— START OF Supplied data —
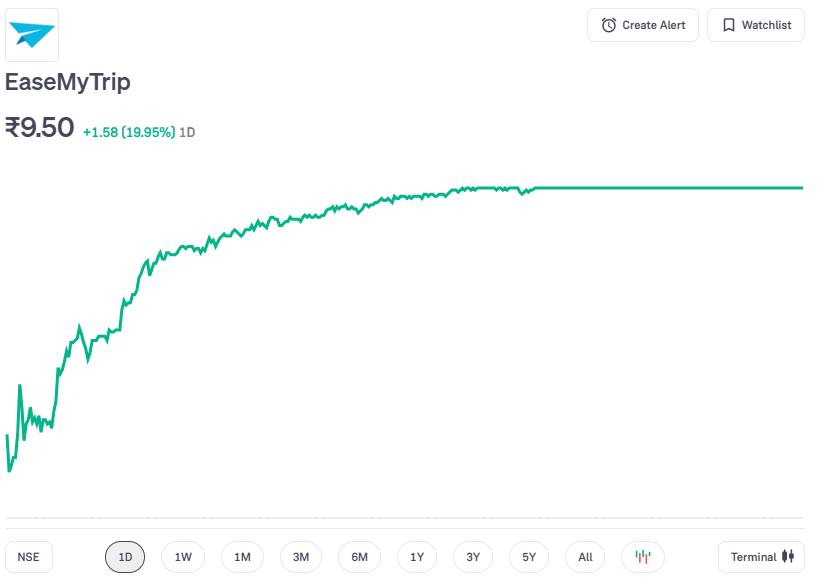The width and height of the screenshot is (820, 583).
Task: Add the stock to Watchlist
Action: coord(756,25)
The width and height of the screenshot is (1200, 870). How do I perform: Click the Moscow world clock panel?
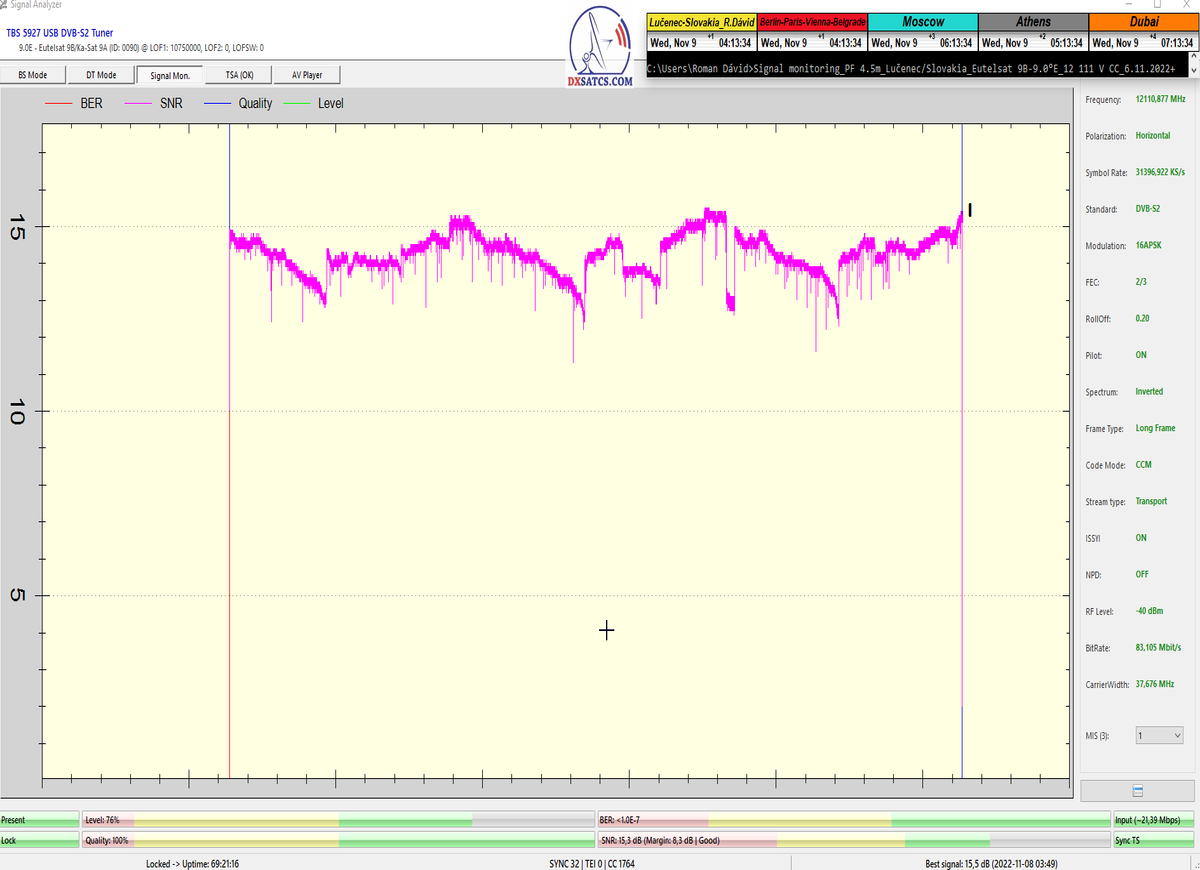tap(922, 33)
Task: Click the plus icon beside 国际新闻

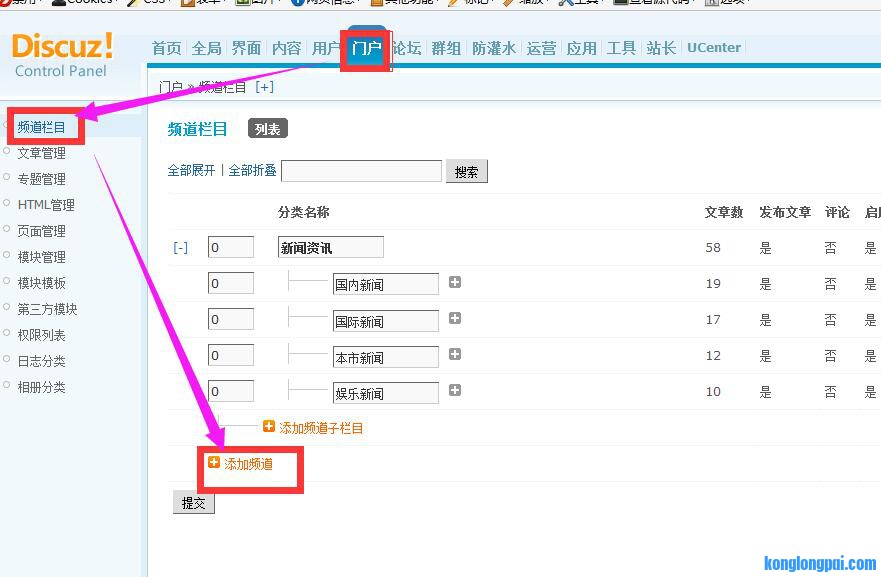Action: click(455, 319)
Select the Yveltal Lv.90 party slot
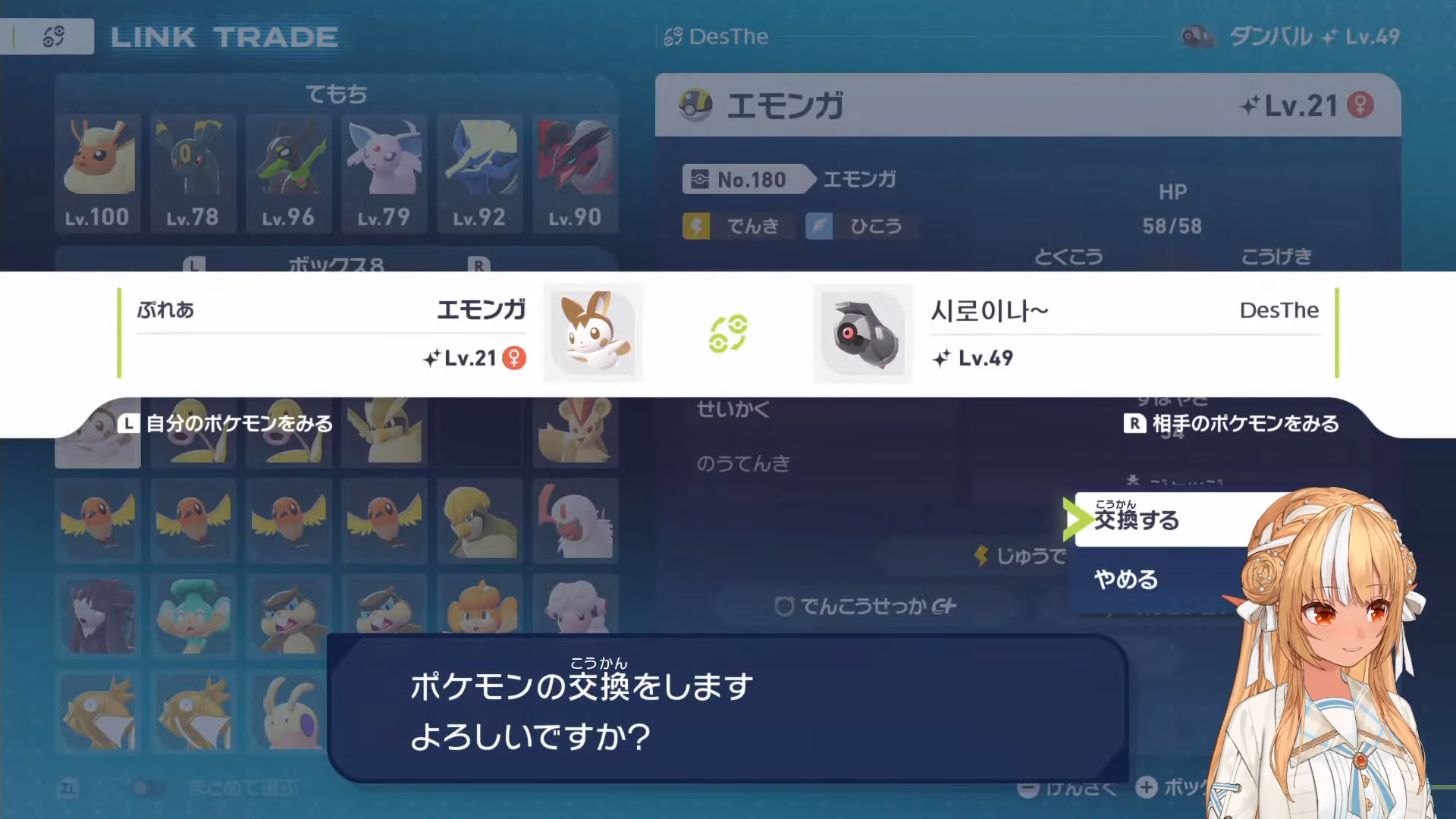Screen dimensions: 1456x819 pos(576,174)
— END OF Supplied data —
= Direction =
Reproduce all of the items above word for word, leaving out the pictures.

= Answer =
The width and height of the screenshot is (820, 583).
Task: Add the stock to Watchlist
Action: coord(756,25)
The width and height of the screenshot is (1200, 870). How do I perform: Click the Moscow world clock panel?
tap(922, 33)
Task: Click the plus icon beside 国际新闻

Action: click(455, 319)
Select the Yveltal Lv.90 party slot
Screen dimensions: 1456x819 pos(576,174)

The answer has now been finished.